• Your task:
Could you copy, exactly as written, every line from the first line of the records through the one containing "Intimschmuck für Männer (895, 1737)"?

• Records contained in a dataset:
------------------------

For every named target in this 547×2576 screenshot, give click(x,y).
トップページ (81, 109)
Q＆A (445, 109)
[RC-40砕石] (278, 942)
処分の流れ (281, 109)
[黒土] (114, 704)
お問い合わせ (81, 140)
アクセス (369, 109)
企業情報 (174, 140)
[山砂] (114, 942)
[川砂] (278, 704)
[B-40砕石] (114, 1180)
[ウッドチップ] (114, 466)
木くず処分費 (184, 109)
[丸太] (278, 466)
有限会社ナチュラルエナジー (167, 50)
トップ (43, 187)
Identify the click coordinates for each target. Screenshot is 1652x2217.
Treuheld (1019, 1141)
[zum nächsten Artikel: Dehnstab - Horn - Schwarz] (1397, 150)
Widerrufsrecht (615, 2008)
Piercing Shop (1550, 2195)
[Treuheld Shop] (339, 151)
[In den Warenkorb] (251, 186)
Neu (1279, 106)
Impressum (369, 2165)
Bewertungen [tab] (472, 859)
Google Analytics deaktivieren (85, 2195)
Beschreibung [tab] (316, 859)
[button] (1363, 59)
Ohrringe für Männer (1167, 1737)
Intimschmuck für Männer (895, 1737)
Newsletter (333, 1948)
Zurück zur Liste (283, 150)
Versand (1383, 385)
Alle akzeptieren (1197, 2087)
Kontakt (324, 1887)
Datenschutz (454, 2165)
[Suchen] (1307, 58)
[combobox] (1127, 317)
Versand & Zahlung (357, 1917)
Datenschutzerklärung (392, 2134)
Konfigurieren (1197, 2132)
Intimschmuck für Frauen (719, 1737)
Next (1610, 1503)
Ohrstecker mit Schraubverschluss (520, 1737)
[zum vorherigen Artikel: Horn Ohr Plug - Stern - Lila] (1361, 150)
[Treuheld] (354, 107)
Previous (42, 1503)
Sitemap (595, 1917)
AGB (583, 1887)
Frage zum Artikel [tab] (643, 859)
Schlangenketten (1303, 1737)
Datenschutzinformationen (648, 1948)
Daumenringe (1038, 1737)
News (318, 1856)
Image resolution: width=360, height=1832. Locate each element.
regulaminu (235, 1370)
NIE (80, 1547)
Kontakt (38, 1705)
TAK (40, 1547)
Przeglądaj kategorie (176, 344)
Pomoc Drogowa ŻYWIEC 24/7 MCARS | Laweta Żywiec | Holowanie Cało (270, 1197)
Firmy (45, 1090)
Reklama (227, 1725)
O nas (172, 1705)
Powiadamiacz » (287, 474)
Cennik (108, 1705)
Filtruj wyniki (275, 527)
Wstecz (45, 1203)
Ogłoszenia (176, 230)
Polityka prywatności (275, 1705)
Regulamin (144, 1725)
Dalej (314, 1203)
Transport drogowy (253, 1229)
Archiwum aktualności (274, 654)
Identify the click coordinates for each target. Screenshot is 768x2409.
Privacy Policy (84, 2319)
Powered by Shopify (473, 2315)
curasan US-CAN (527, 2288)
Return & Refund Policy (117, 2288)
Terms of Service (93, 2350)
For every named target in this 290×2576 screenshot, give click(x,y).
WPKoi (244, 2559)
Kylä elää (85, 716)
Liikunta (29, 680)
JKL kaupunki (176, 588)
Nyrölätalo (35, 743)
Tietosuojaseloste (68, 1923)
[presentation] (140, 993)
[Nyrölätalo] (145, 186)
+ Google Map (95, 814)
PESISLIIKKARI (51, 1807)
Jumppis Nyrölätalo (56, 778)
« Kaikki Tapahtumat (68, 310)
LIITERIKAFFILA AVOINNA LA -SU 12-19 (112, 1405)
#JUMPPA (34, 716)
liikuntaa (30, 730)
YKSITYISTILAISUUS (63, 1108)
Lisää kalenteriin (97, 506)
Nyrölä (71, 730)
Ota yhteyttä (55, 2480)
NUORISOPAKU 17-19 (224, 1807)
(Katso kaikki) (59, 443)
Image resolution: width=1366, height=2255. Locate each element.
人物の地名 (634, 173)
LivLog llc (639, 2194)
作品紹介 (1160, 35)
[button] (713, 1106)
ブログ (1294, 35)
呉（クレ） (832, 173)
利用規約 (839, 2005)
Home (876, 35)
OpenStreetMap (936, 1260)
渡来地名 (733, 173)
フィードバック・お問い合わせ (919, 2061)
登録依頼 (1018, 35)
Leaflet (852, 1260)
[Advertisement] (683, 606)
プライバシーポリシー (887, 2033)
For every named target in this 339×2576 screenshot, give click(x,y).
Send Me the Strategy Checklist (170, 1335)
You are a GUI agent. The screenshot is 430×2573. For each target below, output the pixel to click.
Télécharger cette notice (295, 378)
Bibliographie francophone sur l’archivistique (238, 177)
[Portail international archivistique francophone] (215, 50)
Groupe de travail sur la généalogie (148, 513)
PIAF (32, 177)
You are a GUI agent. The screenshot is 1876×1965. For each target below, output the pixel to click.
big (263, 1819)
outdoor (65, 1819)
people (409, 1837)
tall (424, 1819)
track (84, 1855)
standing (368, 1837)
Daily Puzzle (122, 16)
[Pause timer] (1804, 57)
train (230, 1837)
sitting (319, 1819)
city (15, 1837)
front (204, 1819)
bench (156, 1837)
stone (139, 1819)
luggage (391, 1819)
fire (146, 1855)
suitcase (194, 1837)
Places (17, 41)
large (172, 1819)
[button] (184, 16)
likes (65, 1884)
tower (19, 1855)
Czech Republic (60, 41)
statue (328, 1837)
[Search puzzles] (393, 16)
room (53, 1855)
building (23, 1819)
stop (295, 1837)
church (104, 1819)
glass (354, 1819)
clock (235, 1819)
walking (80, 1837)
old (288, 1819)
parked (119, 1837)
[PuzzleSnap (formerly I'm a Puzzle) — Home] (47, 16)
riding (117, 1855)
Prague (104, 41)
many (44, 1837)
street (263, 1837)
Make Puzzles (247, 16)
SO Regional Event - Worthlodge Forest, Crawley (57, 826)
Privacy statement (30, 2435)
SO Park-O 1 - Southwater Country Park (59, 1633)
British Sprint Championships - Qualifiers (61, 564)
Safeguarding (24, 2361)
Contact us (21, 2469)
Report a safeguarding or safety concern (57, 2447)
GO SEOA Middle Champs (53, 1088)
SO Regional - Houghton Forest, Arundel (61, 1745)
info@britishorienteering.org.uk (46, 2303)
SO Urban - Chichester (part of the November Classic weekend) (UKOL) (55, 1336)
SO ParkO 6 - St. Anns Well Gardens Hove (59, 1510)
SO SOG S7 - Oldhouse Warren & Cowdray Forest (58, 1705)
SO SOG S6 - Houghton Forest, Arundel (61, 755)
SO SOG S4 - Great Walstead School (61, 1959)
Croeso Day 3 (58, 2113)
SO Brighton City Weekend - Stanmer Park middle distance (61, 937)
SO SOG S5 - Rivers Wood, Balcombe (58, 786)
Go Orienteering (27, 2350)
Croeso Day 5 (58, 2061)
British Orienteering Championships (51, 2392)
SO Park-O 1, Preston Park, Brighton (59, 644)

------------------------

• Response area:
For every named target in this 547×2576 screenshot, give click(x,y).
トップページ (81, 109)
Q＆A (445, 109)
[RC-40砕石] (278, 942)
処分の流れ (281, 109)
[黒土] (114, 704)
お問い合わせ (81, 140)
アクセス (369, 109)
企業情報 (174, 140)
[山砂] (114, 942)
[川砂] (278, 704)
[B-40砕石] (114, 1180)
[ウッドチップ] (114, 466)
木くず処分費 (184, 109)
[丸太] (278, 466)
有限会社ナチュラルエナジー (167, 50)
トップ (43, 187)
Identify the click coordinates for each target. Screenshot is 1652x2217.
Treuheld (1019, 1141)
[zum nächsten Artikel: Dehnstab - Horn - Schwarz] (1397, 150)
Widerrufsrecht (615, 2008)
Piercing Shop (1550, 2195)
[Treuheld Shop] (339, 151)
[In den Warenkorb] (251, 186)
Neu (1279, 106)
Impressum (369, 2165)
Bewertungen [tab] (472, 859)
Google Analytics deaktivieren (85, 2195)
Beschreibung [tab] (316, 859)
[button] (1363, 59)
Ohrringe für Männer (1167, 1737)
Intimschmuck für Männer (895, 1737)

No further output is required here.